━━ EXCERPTED RECORDS ━━

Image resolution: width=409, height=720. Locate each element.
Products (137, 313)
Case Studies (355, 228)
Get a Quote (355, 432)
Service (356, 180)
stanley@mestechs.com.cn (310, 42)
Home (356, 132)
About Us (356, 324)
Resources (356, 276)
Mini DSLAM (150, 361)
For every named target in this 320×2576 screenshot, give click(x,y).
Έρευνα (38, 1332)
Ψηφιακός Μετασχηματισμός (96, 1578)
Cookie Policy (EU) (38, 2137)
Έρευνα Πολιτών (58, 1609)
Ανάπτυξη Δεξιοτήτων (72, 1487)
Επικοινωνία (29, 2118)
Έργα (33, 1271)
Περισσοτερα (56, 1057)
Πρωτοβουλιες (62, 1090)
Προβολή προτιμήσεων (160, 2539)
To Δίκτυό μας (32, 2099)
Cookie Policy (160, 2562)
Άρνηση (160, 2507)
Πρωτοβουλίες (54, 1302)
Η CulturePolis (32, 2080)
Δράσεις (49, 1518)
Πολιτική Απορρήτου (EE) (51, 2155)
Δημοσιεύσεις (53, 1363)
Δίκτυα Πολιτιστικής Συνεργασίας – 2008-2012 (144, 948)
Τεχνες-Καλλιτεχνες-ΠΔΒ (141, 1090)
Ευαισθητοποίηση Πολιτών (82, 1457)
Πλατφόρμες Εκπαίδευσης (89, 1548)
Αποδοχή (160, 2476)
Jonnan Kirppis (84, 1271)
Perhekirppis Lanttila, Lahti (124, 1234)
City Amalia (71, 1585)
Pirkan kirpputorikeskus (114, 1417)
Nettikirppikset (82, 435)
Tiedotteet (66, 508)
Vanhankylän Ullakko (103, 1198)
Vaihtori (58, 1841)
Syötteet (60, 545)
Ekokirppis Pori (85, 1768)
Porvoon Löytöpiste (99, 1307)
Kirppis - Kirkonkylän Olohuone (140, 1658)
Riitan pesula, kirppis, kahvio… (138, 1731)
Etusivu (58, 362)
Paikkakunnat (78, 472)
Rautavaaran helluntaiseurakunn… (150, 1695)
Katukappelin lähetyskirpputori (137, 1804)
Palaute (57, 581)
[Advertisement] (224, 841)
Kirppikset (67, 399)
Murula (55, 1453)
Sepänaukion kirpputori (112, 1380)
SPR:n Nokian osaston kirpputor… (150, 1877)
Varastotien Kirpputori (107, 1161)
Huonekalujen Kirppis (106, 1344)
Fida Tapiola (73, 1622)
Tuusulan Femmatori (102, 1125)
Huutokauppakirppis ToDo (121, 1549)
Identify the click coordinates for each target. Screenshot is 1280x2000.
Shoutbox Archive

━━━

WHAT IS NEEDED ->
Present each line of the listing above as an entry in a JSON array of strings, with one string per line and any blank lines omitted.

FULL ANSWER ->
[
  "Image resolution: width=409, height=720. Locate each element.",
  "Products (137, 313)",
  "Case Studies (355, 228)",
  "Get a Quote (355, 432)",
  "Service (356, 180)",
  "stanley@mestechs.com.cn (310, 42)",
  "Home (356, 132)",
  "About Us (356, 324)",
  "Resources (356, 276)",
  "Mini DSLAM (150, 361)",
  "For every named target in this 320×2576 screenshot, give click(x,y).",
  "Έρευνα (38, 1332)",
  "Ψηφιακός Μετασχηματισμός (96, 1578)",
  "Cookie Policy (EU) (38, 2137)",
  "Έρευνα Πολιτών (58, 1609)",
  "Ανάπτυξη Δεξιοτήτων (72, 1487)",
  "Επικοινωνία (29, 2118)",
  "Έργα (33, 1271)",
  "Περισσοτερα (56, 1057)",
  "Πρωτοβουλιες (62, 1090)",
  "Προβολή προτιμήσεων (160, 2539)",
  "To Δίκτυό μας (32, 2099)",
  "Cookie Policy (160, 2562)",
  "Άρνηση (160, 2507)",
  "Πρωτοβουλίες (54, 1302)",
  "Η CulturePolis (32, 2080)",
  "Δράσεις (49, 1518)",
  "Πολιτική Απορρήτου (EE) (51, 2155)",
  "Δημοσιεύσεις (53, 1363)",
  "Δίκτυα Πολιτιστικής Συνεργασίας – 2008-2012 (144, 948)",
  "Τεχνες-Καλλιτεχνες-ΠΔΒ (141, 1090)",
  "Ευαισθητοποίηση Πολιτών (82, 1457)",
  "Πλατφόρμες Εκπαίδευσης (89, 1548)",
  "Αποδοχή (160, 2476)",
  "Jonnan Kirppis (84, 1271)",
  "Perhekirppis Lanttila, Lahti (124, 1234)",
  "City Amalia (71, 1585)",
  "Pirkan kirpputorikeskus (114, 1417)",
  "Nettikirppikset (82, 435)",
  "Tiedotteet (66, 508)",
  "Vanhankylän Ullakko (103, 1198)",
  "Vaihtori (58, 1841)",
  "Syötteet (60, 545)",
  "Ekokirppis Pori (85, 1768)",
  "Porvoon Löytöpiste (99, 1307)",
  "Kirppis - Kirkonkylän Olohuone (140, 1658)",
  "Riitan pesula, kirppis, kahvio… (138, 1731)",
  "Etusivu (58, 362)",
  "Paikkakunnat (78, 472)",
  "Rautavaaran helluntaiseurakunn… (150, 1695)",
  "Katukappelin lähetyskirpputori (137, 1804)",
  "Palaute (57, 581)",
  "[Advertisement] (224, 841)",
  "Kirppikset (67, 399)",
  "Murula (55, 1453)",
  "Sepänaukion kirpputori (112, 1380)",
  "SPR:n Nokian osaston kirpputor… (150, 1877)",
  "Varastotien Kirpputori (107, 1161)",
  "Huonekalujen Kirppis (106, 1344)",
  "Fida Tapiola (73, 1622)",
  "Tuusulan Femmatori (102, 1125)",
  "Huutokauppakirppis ToDo (121, 1549)",
  "Identify the click coordinates for each target. Screenshot is 1280x2000.",
  "Shoutbox Archive"
]